Eigentlich sollte das meiner Meinung nach auch im E-Bereich noch gelten.
Du sagst, dass das bei Funino gegeben ist. Völlig richtig. Auch die Zahl der Ballkontakte pro Spieler ist – zumindest tendenziell, denn Ballstaubsauger habe ich auch bei Funino schon gesehen – höher.
Das ist natürlich völlig richtig und das spricht alles für Funino. Meine Befürchtung ist, dass Funino im Spielbetrieb aus einem super Ausbildung-Tool ein (vermeintlich präzises) Leistungsstärke-Barometer macht. Da nur drei Spieler und ein kleineres Spielfeld, ist der einzelne Spieler noch stärker auf dem Tableau. Damit vergrößert sich, so befürchte ich, auch der Druck, der auf ihm lastet. Die Erwartungsschraube der Eltern wird noch höher gedreht. Ob das so sein wird, weiß ich nicht. Aber ich befürchte es.
luibo beschreibt seine konkreten Erfahrungen (ich selbst habe keine Erfahrungen mit solchen Festivals):
Durch den großen Einsatz von MDahlin hat sich die Bewegung hier deutlich vergrößert. Sie muss sich hinter Erlangen oder München nicht verstecken.
Dadurch hat sich aber auch die Kultur verändert. Es geht nicht mehr nur um die Entwicklung der Kinder auf solchen Festivals. Vielen ist das gewinnen wollen wichtig geworden.
War es früher auf Festivals eher leise, ist der Lautstärkepegel deutlich angestiegen.
Ich verstehe luibo hier so, dass sich der Rahmen dieser Festivals durch die hohe Zahl der Teilnehmer in einer Weise verändert hat, die für ihn nicht mehr erträglich war. Denn, wenn ich es richtig verstehe, hat er sich aus der Funino-Bewegung zurückgezogen. MDahlin spricht ja auch an, dass die Talentsichter bei den Festivals aufgrund der Organisationsform genau wissen, an welchen Plätzen sie stehen müssen.
Ich meine, wenn man jetzt den Spielbetrieb komplett auf Funino umstellt, implementiert man auch den extremen Leistungs- und Ergebnisdruck, nur dass dieser dann nicht mehr auf 7 Spielern lastet, sondern nur noch auf drei (jetzt bräuchte ich einen Gewichtheber-Smiley, der unter seinen Gewichten zusammenbricht).

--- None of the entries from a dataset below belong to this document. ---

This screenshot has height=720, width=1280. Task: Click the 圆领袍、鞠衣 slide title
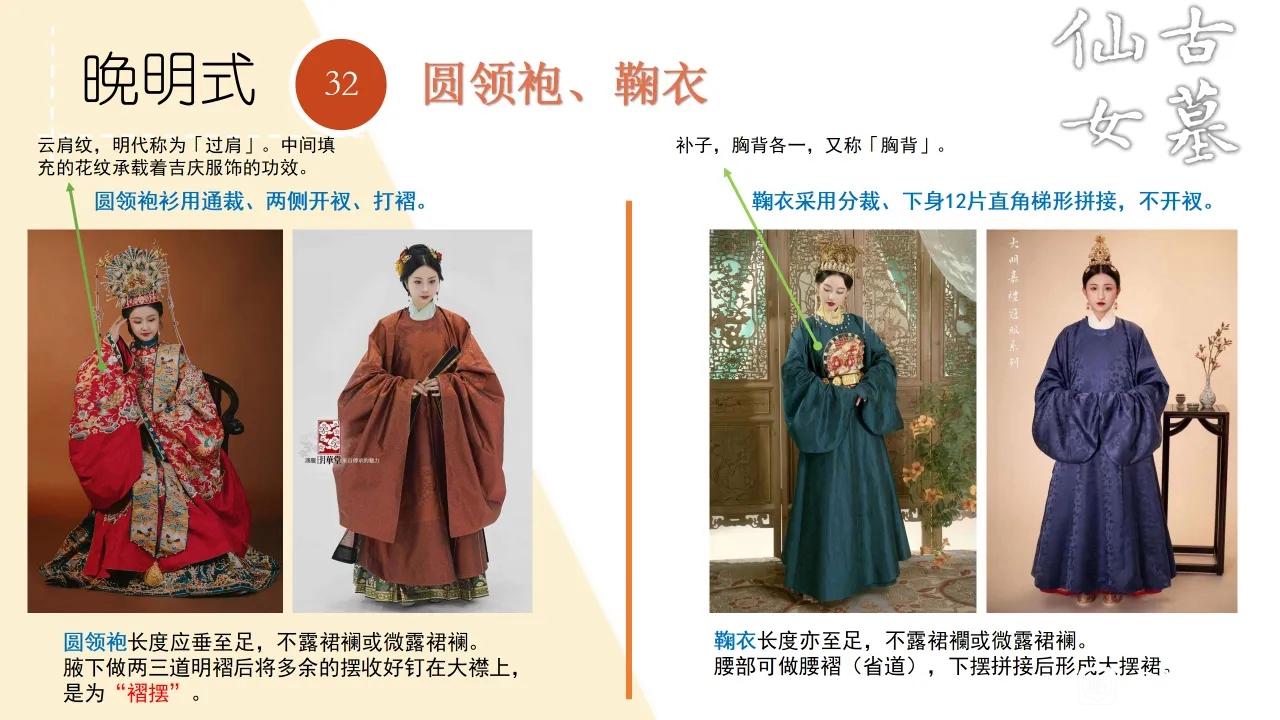click(x=565, y=83)
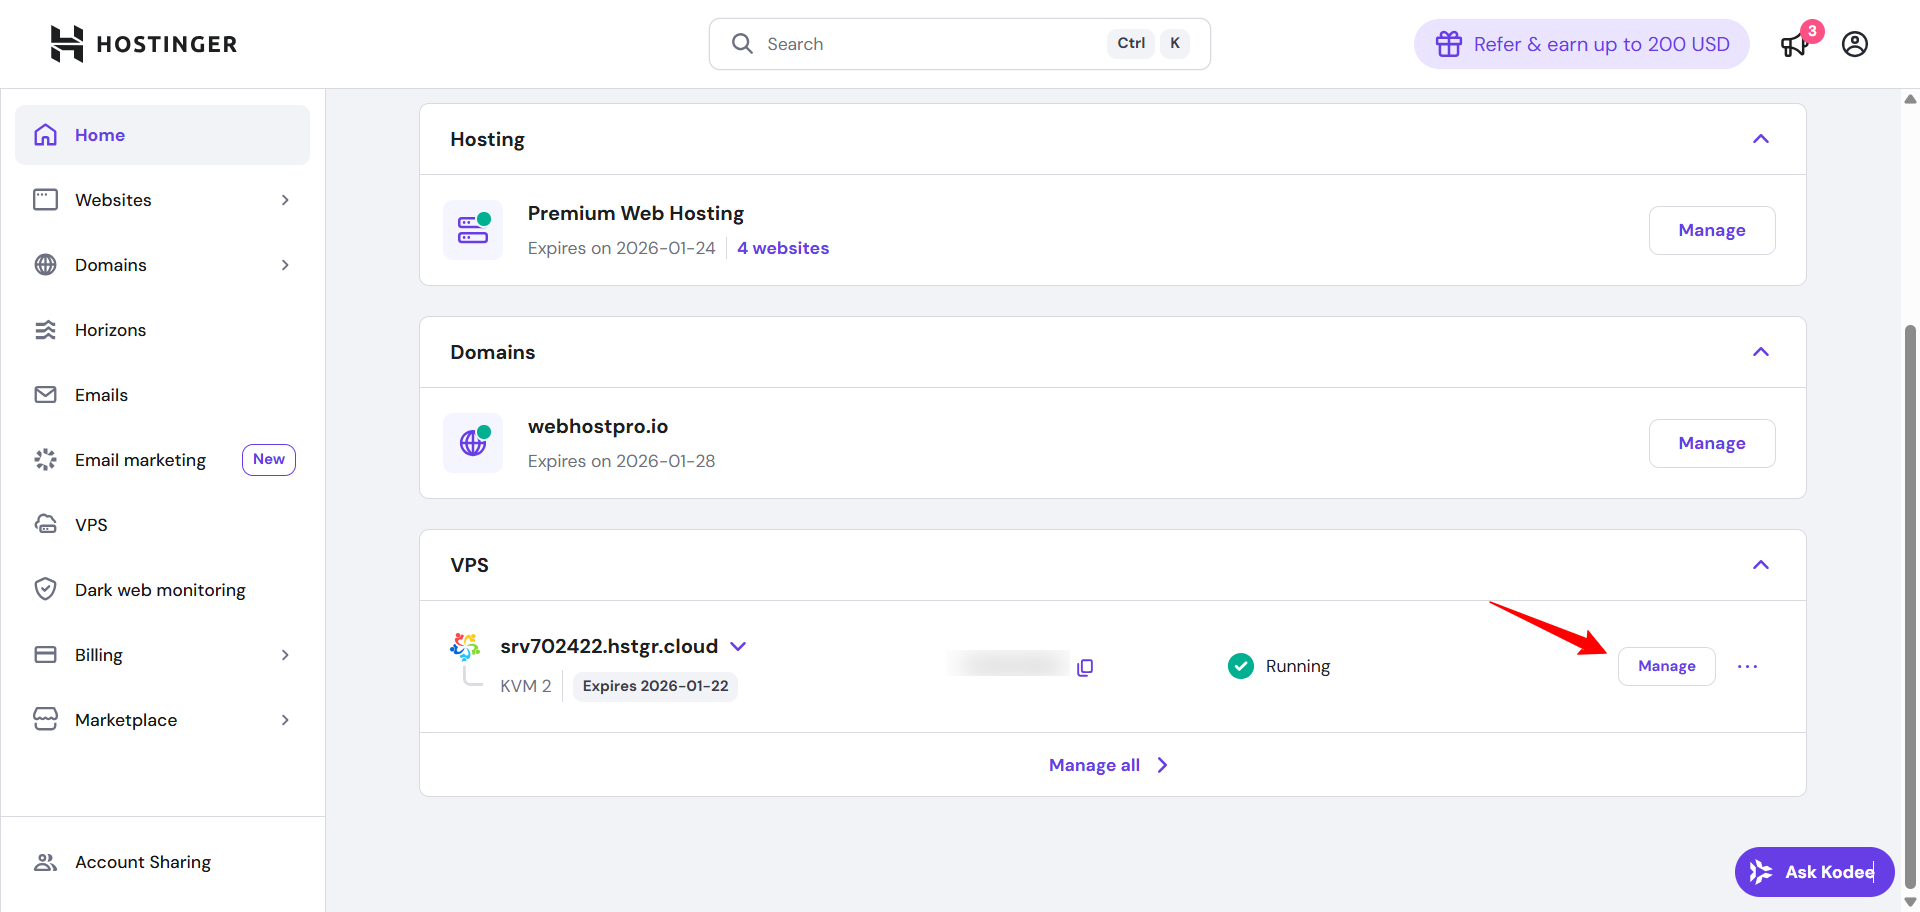Open Billing via the card icon
This screenshot has height=912, width=1920.
(45, 654)
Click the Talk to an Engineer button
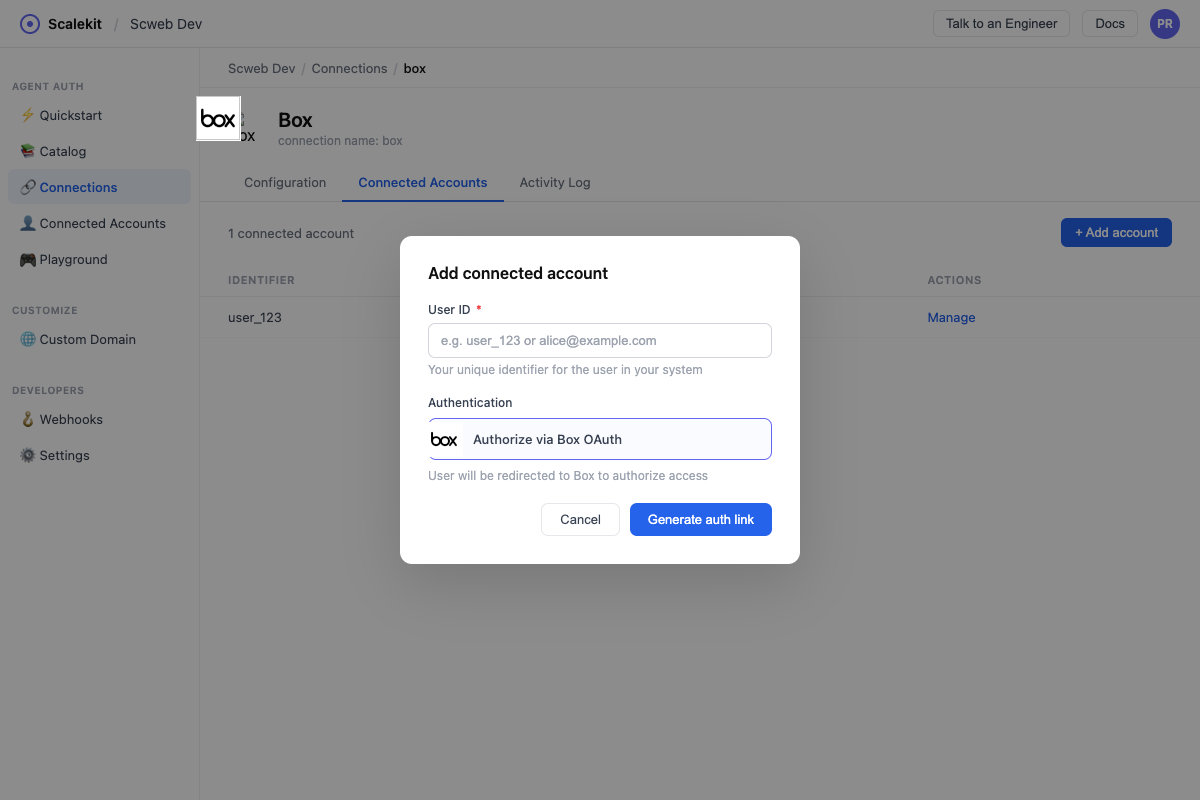 pyautogui.click(x=1001, y=24)
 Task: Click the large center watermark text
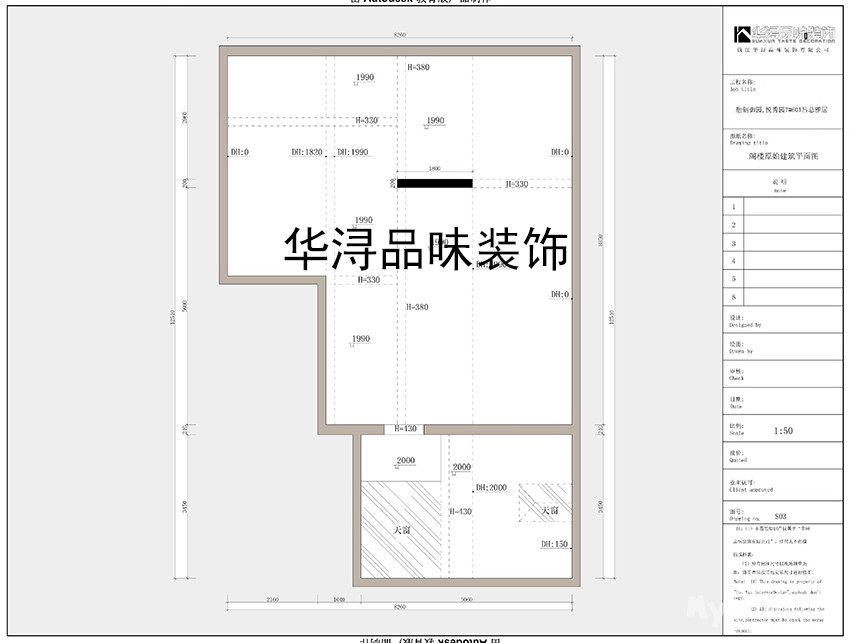(x=426, y=249)
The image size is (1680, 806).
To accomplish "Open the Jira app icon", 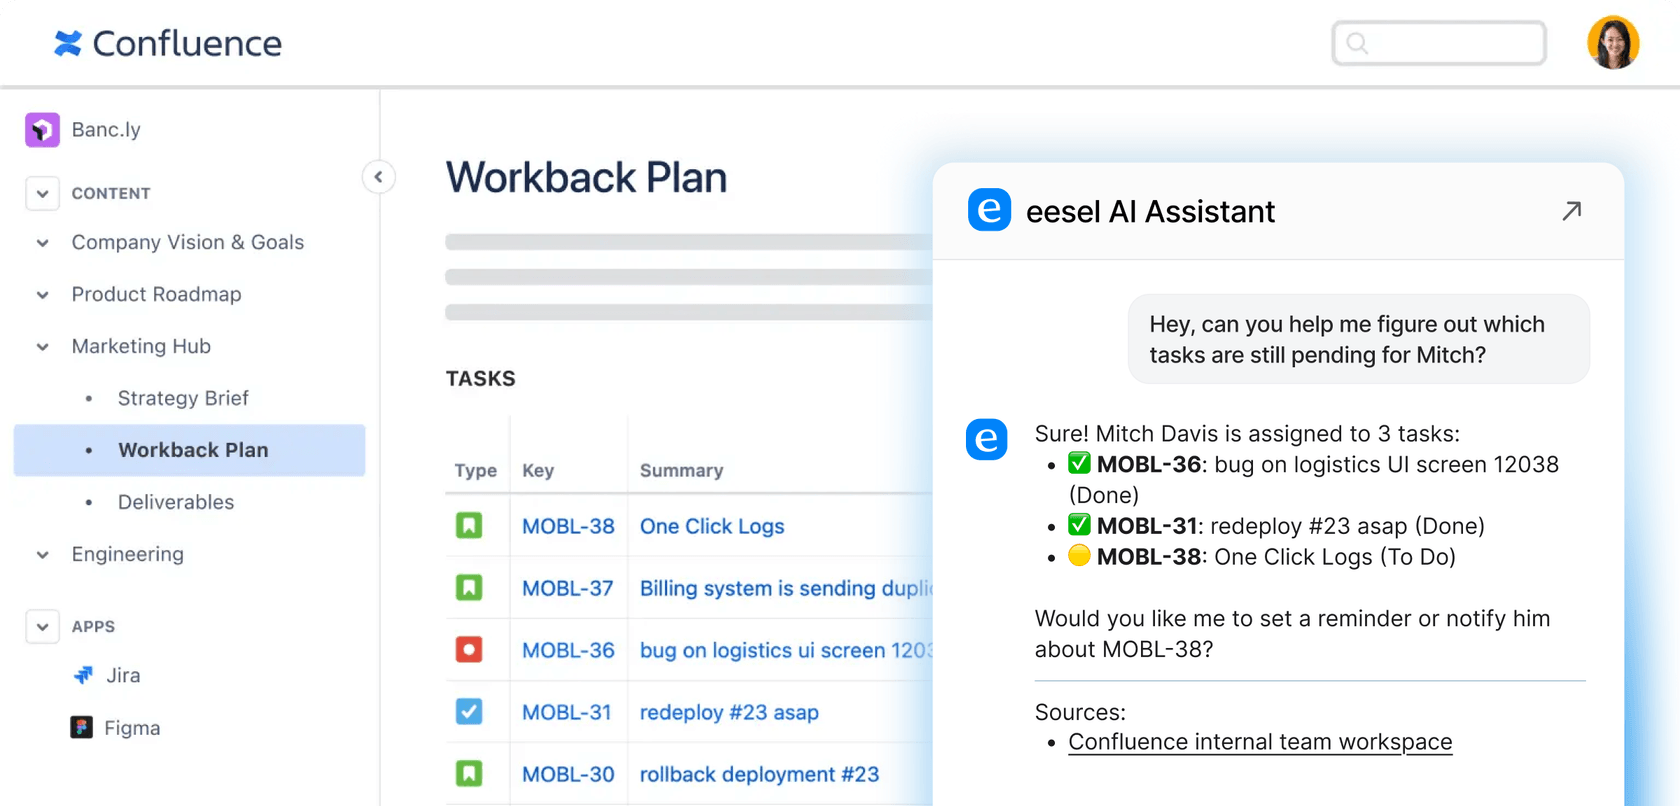I will coord(84,675).
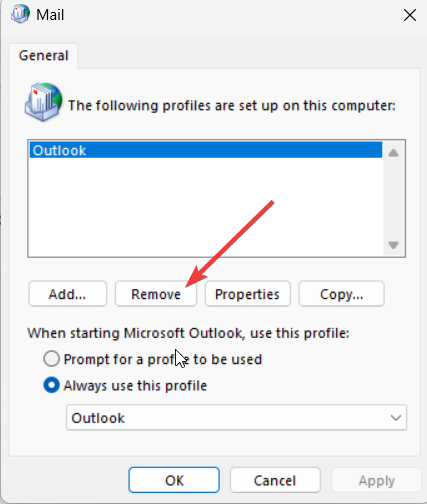
Task: Open the default profile dropdown showing Outlook
Action: pos(236,417)
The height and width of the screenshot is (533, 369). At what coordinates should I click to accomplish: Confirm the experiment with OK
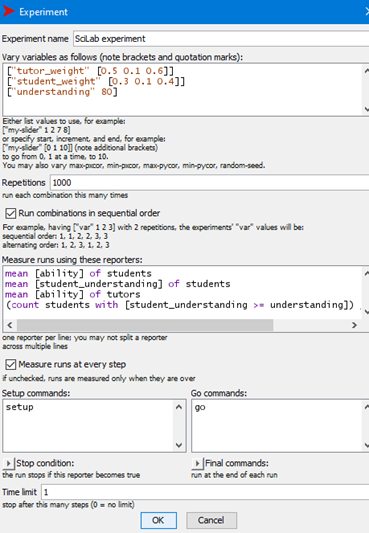pyautogui.click(x=159, y=520)
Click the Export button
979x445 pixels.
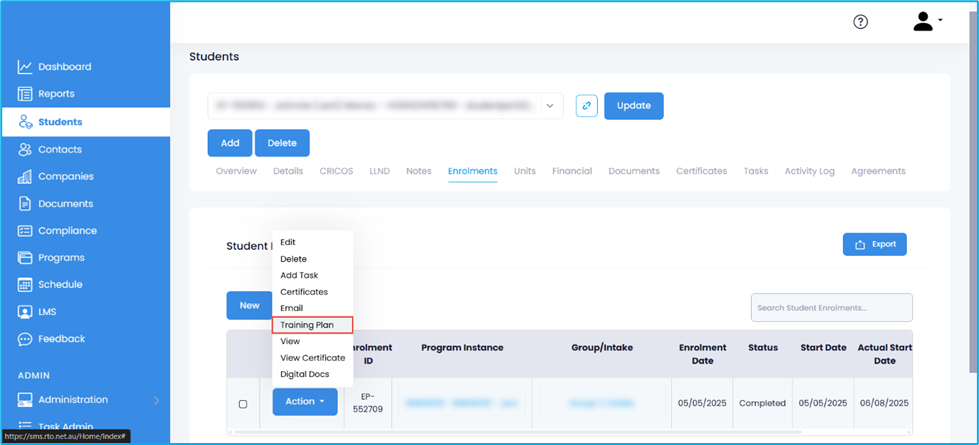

Ich befürchte auch, der Fokus der Trainer würde sich mit der Reduzierung der Spielerzahl verändern. Der Vater-Trainer braucht als Mitspieler für seinen Sohn nur noch zwei "nützliche Idioten" (Lochmann) statt sechs. Denn auch wenn der Vater-Trainer sie als "nützliche Idioten" ansehen mag, für den Erfolg braucht er sie und muss sie fördern. Bei Funino braucht er sich noch nicht mal ein schlechtes Gewissen machen oder sich von den Eltern etwas anhören, denn die Kinder spielen ja alle.
Ich habe das hier schon angesprochen, die reine Zahl der Ballkontakte sagt ja noch nichts über den Lerneffekt, den das Kind dadurch hat. Es geht ja nicht nur darum, dass ein Kind Fußball spielt. Das tut es ja auch auf dem Schulhof, auf dem Bolzplatz, mit Papa oder mit Freunden im Garten etc.
Es geht ja auch darum, dass sich der Trainer Zeit nimmt für seine Kids, ihnen Dinge zeigt, erklärt, ihnen ein Training bietet, in dem sie sich entwickeln ("über sich hinauswachsen") können.